The fabric of the mundane universe totally fell away, disintegrated, leaving only our fantastic minds open to imagined worlds which we then skipped thru like children chasing the Pied Piper, some of us being flung into the bonfire, or over cliffs, or into the Arabian Sea, so 'out of it' were we. Yet I made it thru many such pagan initiations, dancing with such exultation, I thought I was a god flown down from the heavens. Yes, I was a fucked-up drug addict and I kind of went mad, and never did come back to earthly reality in all these many years, but it was fun, total mind-boggling fun.
Then the potency and novelty of Acid wore off, the back-yard chemists lost the recipe, lost the plot, lost their freedom with cop crackdowns, and the generation of 'flower children' grew old and tired, making way for the next wave of drug addicts, the ever-hungry, smacked-out heroin desperadoes. Nasty world history whacked the alternative lifestylers over the head, the latest attempt at Utopia got defeated and only the unconsciousness of nodding off could dull the pain. Then in the mid 80's Ecstasy hit the party scene, MDMA, love and uninhibited pleasure came back on the dance floor, and one's brain seemed to touch heaven for a few fleeting hours again.
And I went back to Goa, where the Trance music scene took flight, crowds of freaks stomping, shimmy-shaking, arms flailing, flesh quaking, and nectar dripped down from the skull and the entire mob melted into one vast, quivering, jelly-legged amoeba. These were the best times of my life, beyond all others, beyond the fucks, the scams, the stunts, the prizes, I look back on my dance nirvanas as the best that life gave me. Nirvanic dance crowds were the new Utopia, where all were one interconnected life-form and true democracy ruled, fat or thin, black or white, rich or poor, on the dance floor nobody gave a shit, delirium swept away differences and dancing made the body/mind fuse with the universe and forget all the troubles of modern living.

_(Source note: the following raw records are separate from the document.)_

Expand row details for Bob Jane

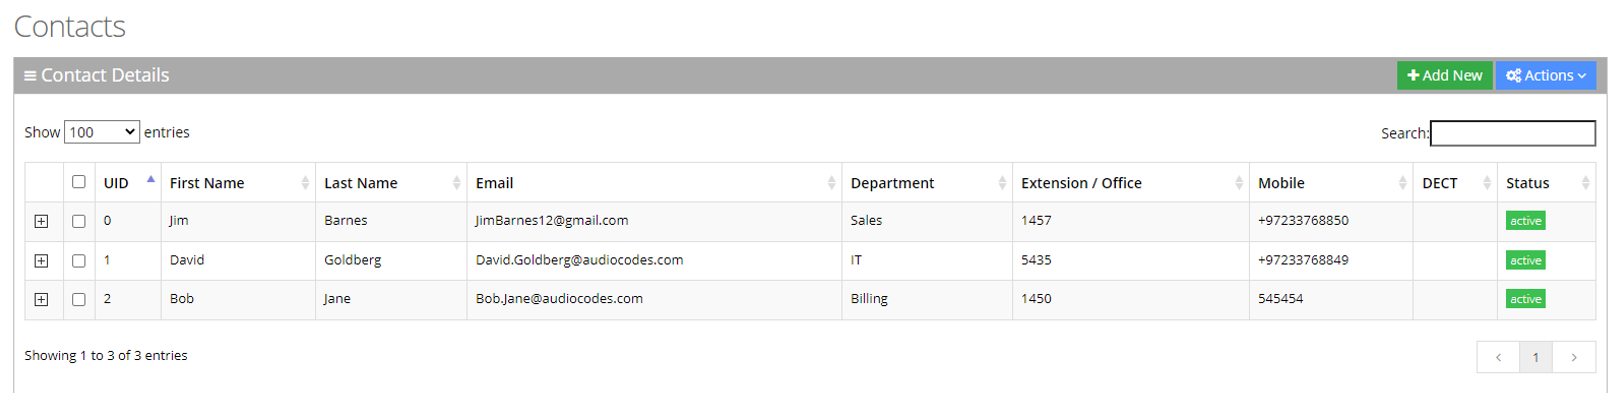[41, 299]
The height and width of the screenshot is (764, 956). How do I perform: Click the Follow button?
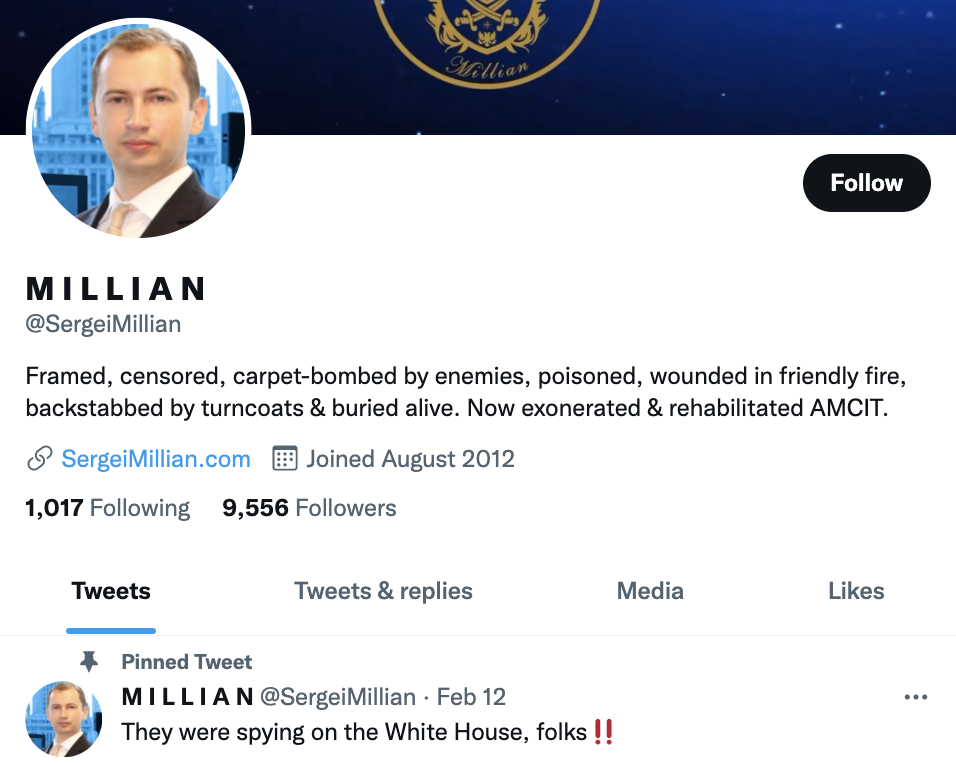pyautogui.click(x=866, y=183)
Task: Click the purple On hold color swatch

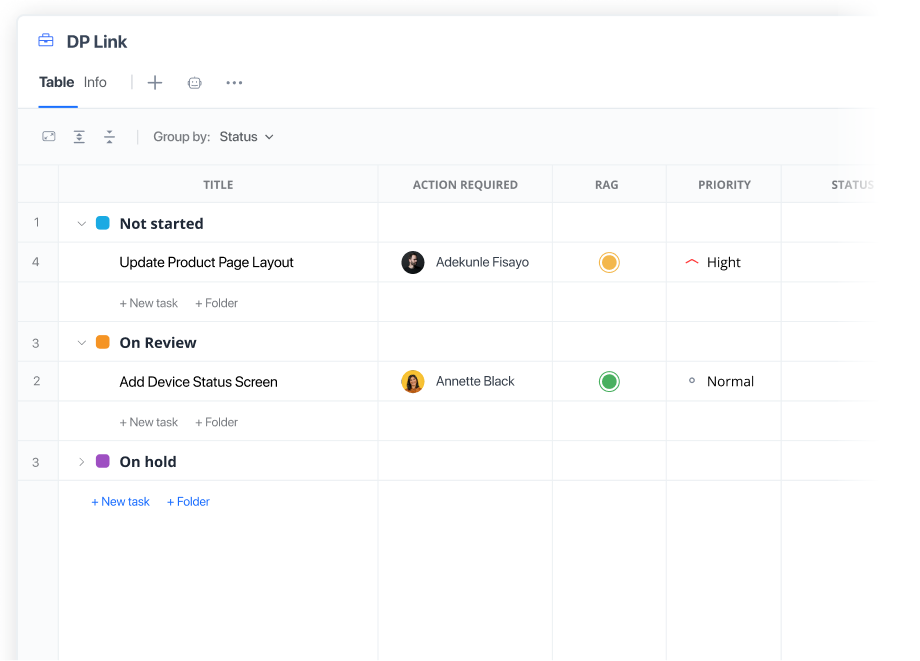Action: 103,462
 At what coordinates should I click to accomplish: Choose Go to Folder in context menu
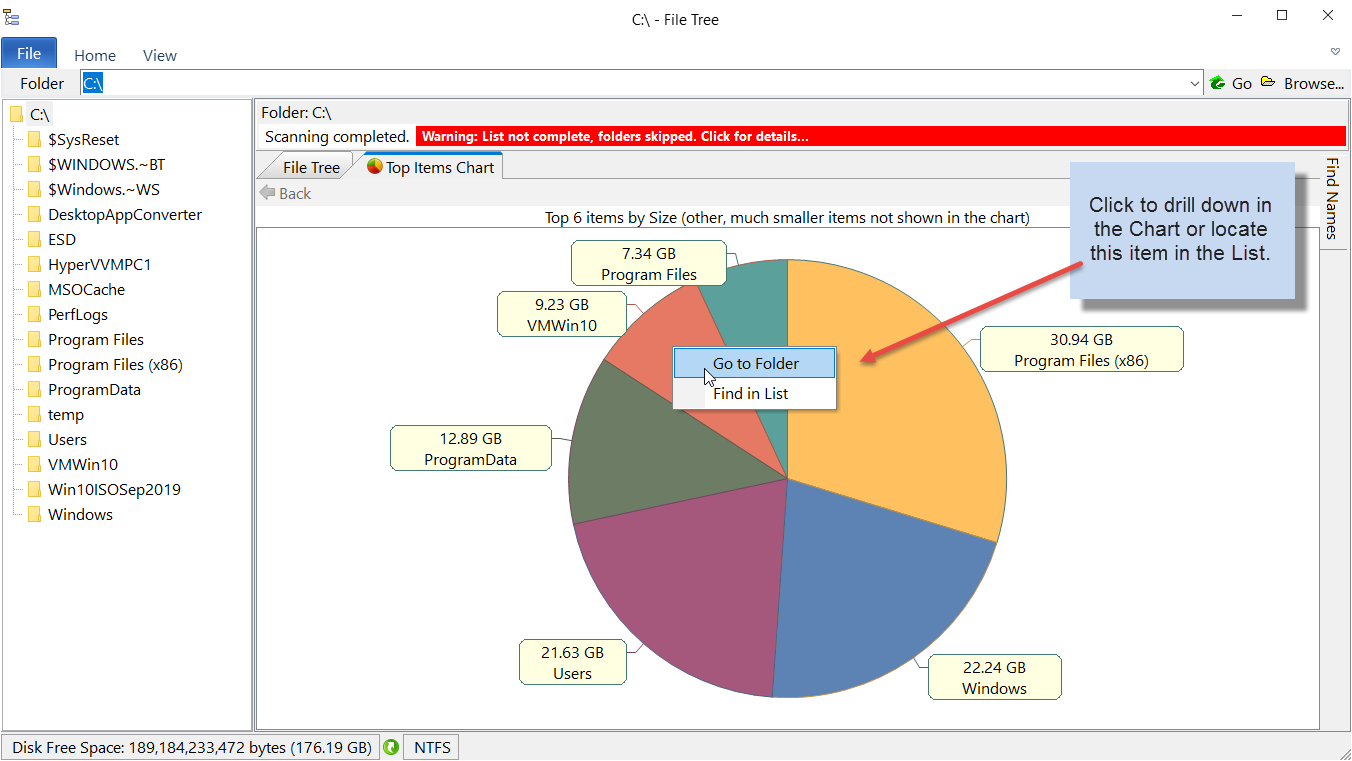click(755, 363)
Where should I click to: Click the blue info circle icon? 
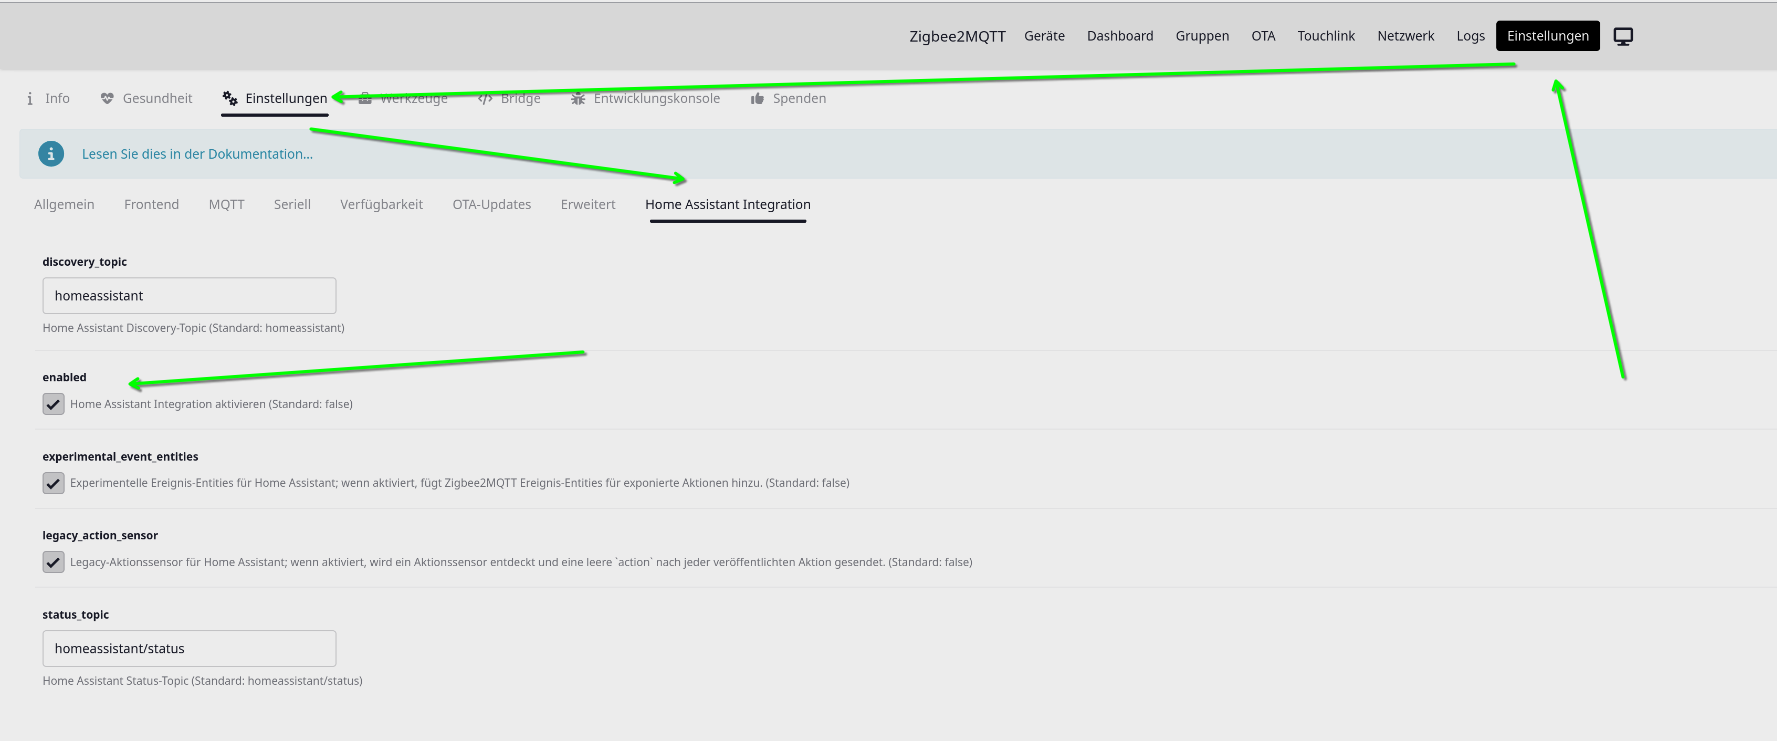(x=51, y=154)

Now in the 21st century the thrill of Ecstasy seems to have worn off, the next wave of youth has known more cruel truths about life and history and wants their kicks with a harder core. So we get the party drug GHB, Grievous Bodily Harm, a more intense euphoria, faster dancing, more cutting dislocation with reality, and the chance that the dose might in fact kill you, adding a kind of frisson to the experience. And why not? Here at the end of history, where a nuclear bomb or biological weapon can wipe a city away in seconds, why not live fast, die pretty?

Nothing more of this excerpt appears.